L’operatore giuridico che si appresta al mercato finanziario, dunque, si trova a dover analizzare attività ed operazioni di carattere prettamente economico-finanziario al fine di comprendere quando esse assumano i lineamenti di una condotta censurabile sotto il profilo penalistico. 

Conclusioni

Ad esito di tali considerazioni, la Suprema Corte conclude che un giudizio sul mark to market non possa essere assoggettato all’analisi dell’alternativa tra notizia “vera” o “falsa”, ma incarni “l’espressione di un apprezzamento personale di tipo valutativo derivante dal metodo di calcolo utilizzato”.

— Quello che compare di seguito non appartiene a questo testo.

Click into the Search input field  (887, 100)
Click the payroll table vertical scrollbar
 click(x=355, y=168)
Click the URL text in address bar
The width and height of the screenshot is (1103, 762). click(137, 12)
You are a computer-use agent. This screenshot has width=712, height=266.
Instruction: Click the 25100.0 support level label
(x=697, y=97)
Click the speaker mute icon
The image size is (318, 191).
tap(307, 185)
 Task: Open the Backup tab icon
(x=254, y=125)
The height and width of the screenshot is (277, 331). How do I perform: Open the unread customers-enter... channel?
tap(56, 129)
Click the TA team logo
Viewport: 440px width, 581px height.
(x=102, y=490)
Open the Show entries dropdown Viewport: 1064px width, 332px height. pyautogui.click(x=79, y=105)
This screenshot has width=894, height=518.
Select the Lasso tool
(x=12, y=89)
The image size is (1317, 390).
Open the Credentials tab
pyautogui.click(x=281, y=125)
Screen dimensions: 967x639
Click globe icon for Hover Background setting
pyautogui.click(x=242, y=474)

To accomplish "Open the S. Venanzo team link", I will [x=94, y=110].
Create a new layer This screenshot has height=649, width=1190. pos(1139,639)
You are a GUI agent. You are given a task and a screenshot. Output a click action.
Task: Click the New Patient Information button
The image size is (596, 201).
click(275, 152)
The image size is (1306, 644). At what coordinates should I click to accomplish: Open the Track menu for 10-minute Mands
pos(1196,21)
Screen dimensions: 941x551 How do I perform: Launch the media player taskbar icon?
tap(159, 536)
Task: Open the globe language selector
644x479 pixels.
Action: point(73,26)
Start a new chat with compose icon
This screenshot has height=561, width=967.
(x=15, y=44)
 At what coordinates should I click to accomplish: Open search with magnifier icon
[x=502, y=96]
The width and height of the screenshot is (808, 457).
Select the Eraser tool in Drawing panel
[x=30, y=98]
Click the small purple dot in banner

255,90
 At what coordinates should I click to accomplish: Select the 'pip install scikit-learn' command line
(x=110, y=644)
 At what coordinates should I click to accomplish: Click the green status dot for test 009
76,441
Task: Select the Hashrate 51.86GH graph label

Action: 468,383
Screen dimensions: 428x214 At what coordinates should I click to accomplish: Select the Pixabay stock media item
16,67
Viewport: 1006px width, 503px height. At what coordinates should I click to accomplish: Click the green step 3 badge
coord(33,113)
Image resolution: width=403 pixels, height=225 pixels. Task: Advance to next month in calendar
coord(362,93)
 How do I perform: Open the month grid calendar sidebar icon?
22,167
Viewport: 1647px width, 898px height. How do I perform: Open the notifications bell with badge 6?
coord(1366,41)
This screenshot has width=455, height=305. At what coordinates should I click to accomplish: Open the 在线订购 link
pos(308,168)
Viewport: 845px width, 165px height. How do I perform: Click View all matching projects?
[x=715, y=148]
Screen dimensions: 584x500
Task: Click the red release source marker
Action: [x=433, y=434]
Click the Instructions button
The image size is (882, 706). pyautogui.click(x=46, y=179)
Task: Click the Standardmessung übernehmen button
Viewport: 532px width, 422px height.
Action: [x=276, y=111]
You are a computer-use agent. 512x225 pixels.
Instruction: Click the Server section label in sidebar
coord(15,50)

La tesi della Consob viene pertanto ritenuta infondata sotto un duplice profilo: A)quello di qualificare come “false” le dichiarazioni del Presidente Adusbef esclusivamente sulla base della difformità delle stesse rispetto ai dati a bilancio dell’istituto di credito eB) quello di ritenere di averne la conferma in ragione dell’approssimazione e dell’insufficienza delle giustificazioni sottese al contenuto delle dichiarazioni stesse.

 

Queste premesse conducono la Corte a rimarcare la differenza della natura e degli effetti giuridici tra la redazione di bilancio e valutazioni economiche in essa contenute. La differente esposizione di bilancio oggetto del procedimento (basata sul metodo mark to market) non è dunque un fatto storico - la cui verità è evidente di per sé - ma una dichiarazione di scienza per cui non è ammesso alcun giudizio in ordine alla sua “falsità” o “veridicità”, rimanendo “un’opinione a contenuto tecnico, condivisibile o meno”.

Tali considerazioni, seppur svolte sotto il profilo civilistico, rappresentano certamente un contributo significativo al dibattito sulla rilevanza penale della “notizia” aziendale, del dato di bilancio e, più in generale, di ogni rappresentazione dell’evoluzione economica patrimoniale e finanziaria di un’impresa.

 

Cionondimeno, si ritiene ancora lunga e tortuosa la strada che conduce ad un grado – anche approssimativo – di certezza sugli esatti confini del disvalore penale delle condotte nell’ambito della rappresentazione economico-finanziario dell’impresa, atteso che la distinzione tra “fatto” aziendale e “valutazione” non è sempre e chiaramente individuabile. Le stime e le previsioni, anche se effettuate con metodologie matematico-scientifiche appropriate richiedono valutazioni, scelte ed indirizzi (dettati della dinamicità della fotografia aziendale) che non possono espungere completamente una variabile di soggettività (in questo senso, P. Gualtieri, Le nuove false comunicazioni sociali: il punto di vista dell’economista aziendale, in Dir. Pen. Cont., 2016). Risulta insita nella redazione del bilancio stesso una componente soggettiva tale per cui la sua formazione, per quanto fondata su determinati dati empirici e volta a fotografare la situazione patrimoniale dell’impresa in un dato momento storico, risulta comunque legata alla scelta di un metodo di valutazione.